Problem description
No pictures go in the copy; retype exactly the lines from the one with "Given: Open the apps grid launcher" through the last line of the records.

──────── Exercise input

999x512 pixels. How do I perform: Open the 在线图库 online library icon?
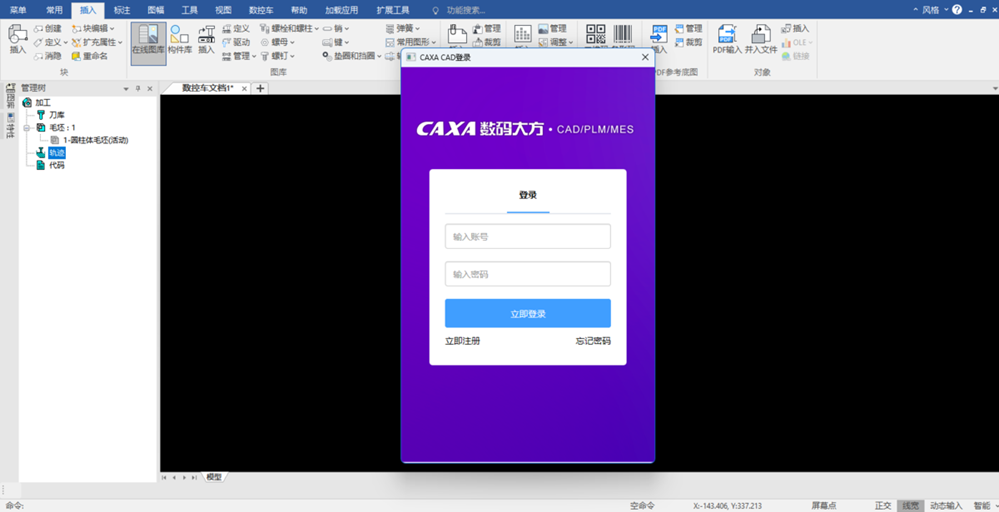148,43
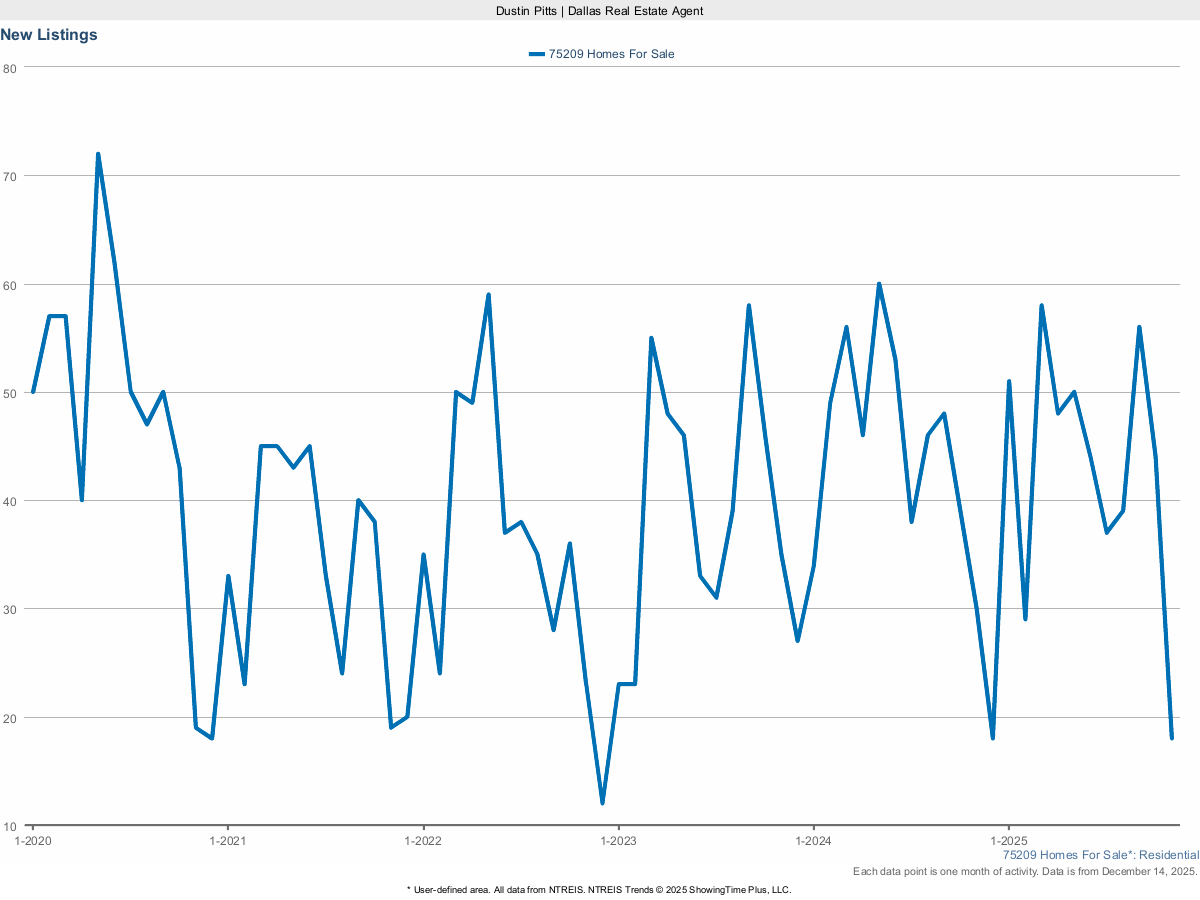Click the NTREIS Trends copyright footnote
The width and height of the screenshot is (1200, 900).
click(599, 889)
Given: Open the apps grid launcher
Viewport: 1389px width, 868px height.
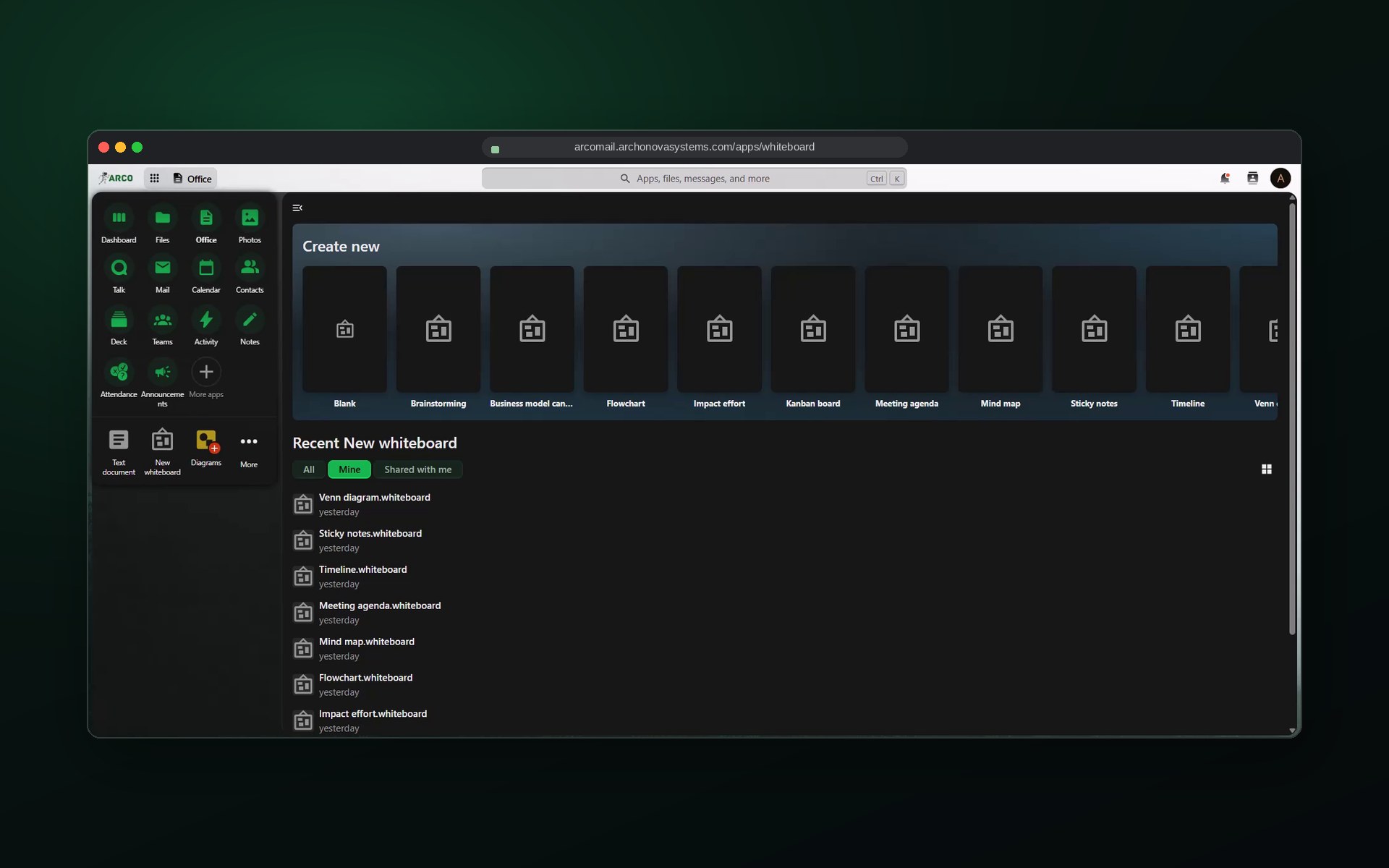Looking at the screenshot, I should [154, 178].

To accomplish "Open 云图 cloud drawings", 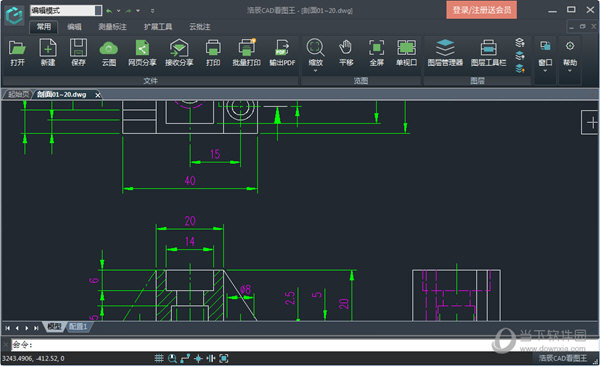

────────────────

Task output
Given: Open the apps grid launcher
Viewport: 1389px width, 868px height.
Looking at the screenshot, I should [154, 178].

To accomplish "Open 云图 cloud drawings", 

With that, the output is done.